Retail ready to bounce back

Tim Harrup

In its recent press conference, one of the sectors investigated by real estate advisor JLL was retail – initially very hard hit by the Covid-19 crisis. Evelien Van Hoecke, Head of Retail Agency Belgium, began her presentation by saying that there was now an increase in take-up volume driven by retail warehousing, and that high streets and shopping centres are waiting for footfall to recover once restrictions ease.

Looking at the figures for the first half of the year, total retail take-up came in at 197,000 m², which compares to the ten year average of 153,000 m² and to 147,000 m² in the first half of 2020. Where the individual segments are concerned, retail warehousing increased its share of the total to 66% with take up of 131,000 m² against a ten year average of 55%, with both high streets and shopping centres (22%/42,500 m² and 12%/24,000 m² respectively) dropping a little from their ten year averages.

On-line shopping has been a hot topic for some time (and not only due to the crisis) but Evelien Van Hoecke also said that there appeared to be a shift back to ‘off-line’ – which means physical shopping. If this trend is confirmed, it somewhat mirrors the work situation, where the ‘everybody at home’ scenario has begun to give ground to a return to the office, partially for the human contact this provides.

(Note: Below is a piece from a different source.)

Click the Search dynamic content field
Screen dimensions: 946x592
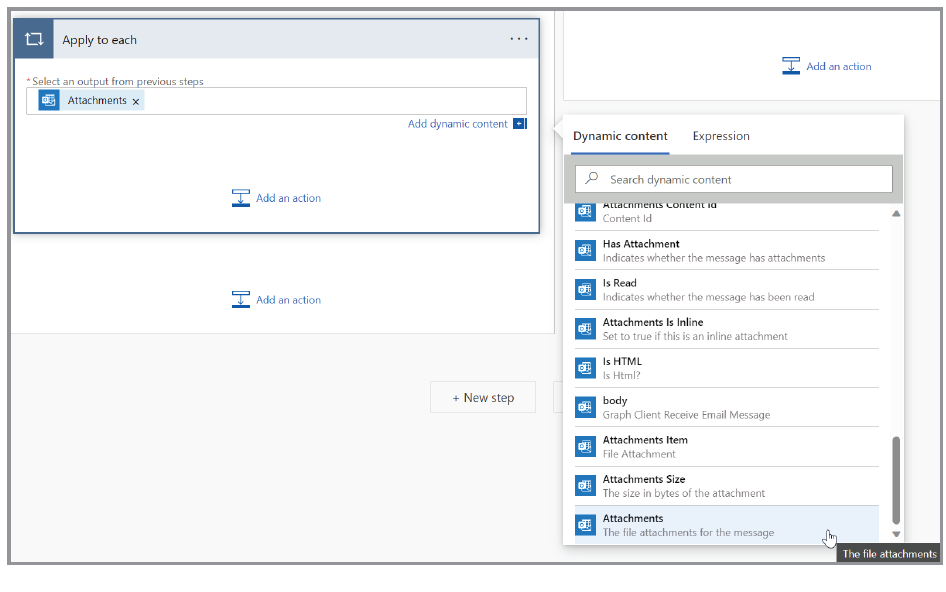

The Covid crisis has not stopped retailer activity, and there have been a substantial number of newcomers in Belgium, brands active in leisure, food & beverages and fashion accessories, but virtually no textile. This last point probably reflects a generally held feeling that there are simply too many clothes shops anyway. The most visible of the newcomers is doubtless Legoland, which, as well as replacing Media Markt in Docks Bruxsel with a very sizable 3,100 m² store, has now also opened a second outlet on the Rue Neuve. Another well-known brand to have entered Belgium with force is Dunkin Donuts, which has opened three stores in Brussels and one each in Ghent, Liège and Louvain-la-Neuve.

Prime rents have generally decreased a little, with only retail warehousing showing resilience and remaining stable. The headline high street rent normally quoted is that on the Meir in Antwerp, which has fallen 11% to € 1,600/m²/year. The country’s leading shopping centre – Wijnegem – has also seen a substantial decrease, down 15% to € 1,150/m²/year.

Looking forward, JLL believes that in city centres, large areas are difficult to let, and that there is a certain amount of relocation of existing retailers. Shopping zones within city centres are being seen to compress in geographical spread. The advisor also states that in peripheral locations, the strong expansion of food, leisure and home & decoration is creating a new market dynamic.